[Saved entries]
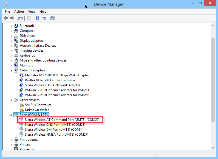Click the Bluetooth device category icon
The width and height of the screenshot is (218, 159).
point(16,26)
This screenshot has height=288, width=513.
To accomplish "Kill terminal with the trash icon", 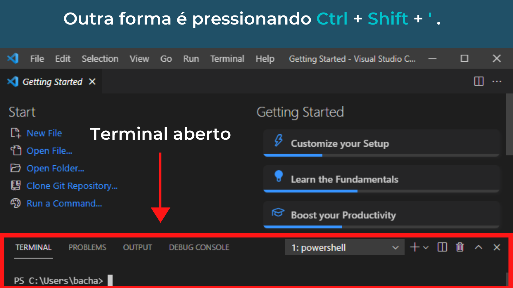I will [x=460, y=247].
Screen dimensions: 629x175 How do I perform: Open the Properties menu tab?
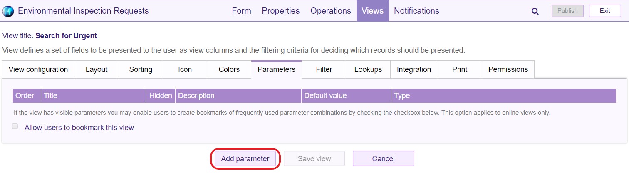pos(280,11)
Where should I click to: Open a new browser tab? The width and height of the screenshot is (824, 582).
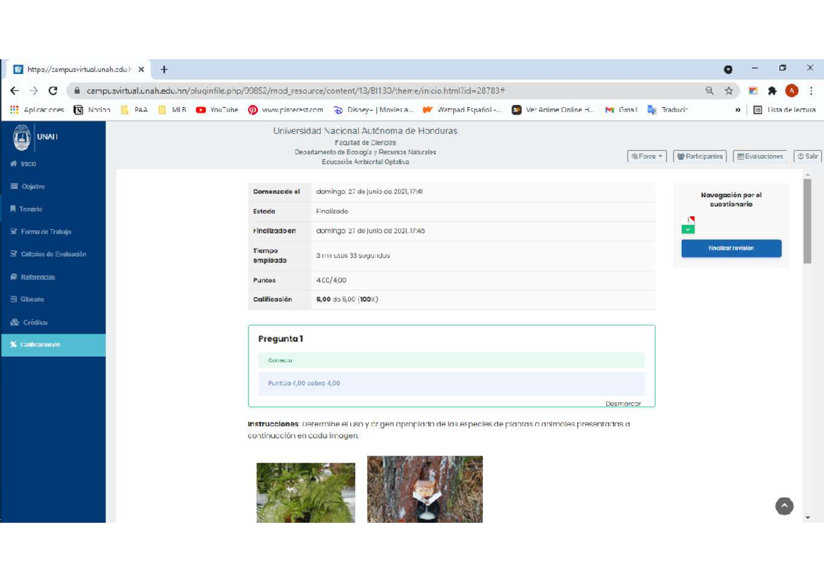pyautogui.click(x=164, y=69)
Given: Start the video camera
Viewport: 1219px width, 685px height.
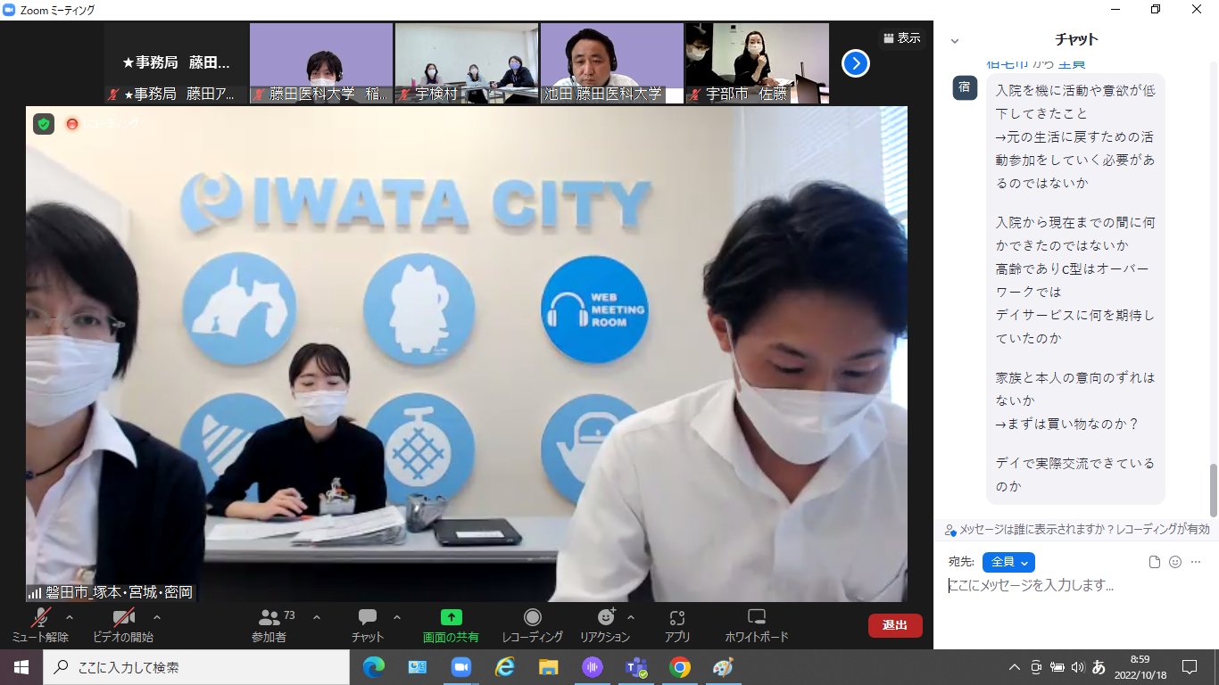Looking at the screenshot, I should (x=123, y=618).
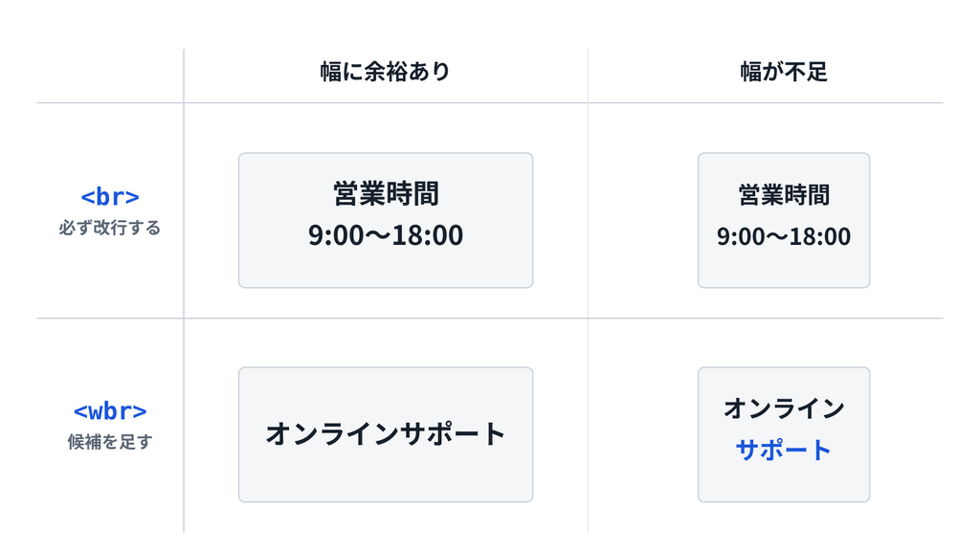Click the wide 営業時間 box

coord(386,221)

*ABOUT THIS EXERCISE*
Find the line that contains "Screen dimensions: 629x175". Reproduce it and every later line of the records exactly, minus the pictures.

*RESULT*
Screen dimensions: 629x175 How do I perform: Open the Properties menu tab?
pos(280,11)
Where should I click to: Open a new browser tab? The width and height of the screenshot is (824, 582).
pyautogui.click(x=164, y=69)
Given: Start the video camera
Viewport: 1219px width, 685px height.
Looking at the screenshot, I should (x=123, y=618).
Click the wide 営業時間 box

coord(386,221)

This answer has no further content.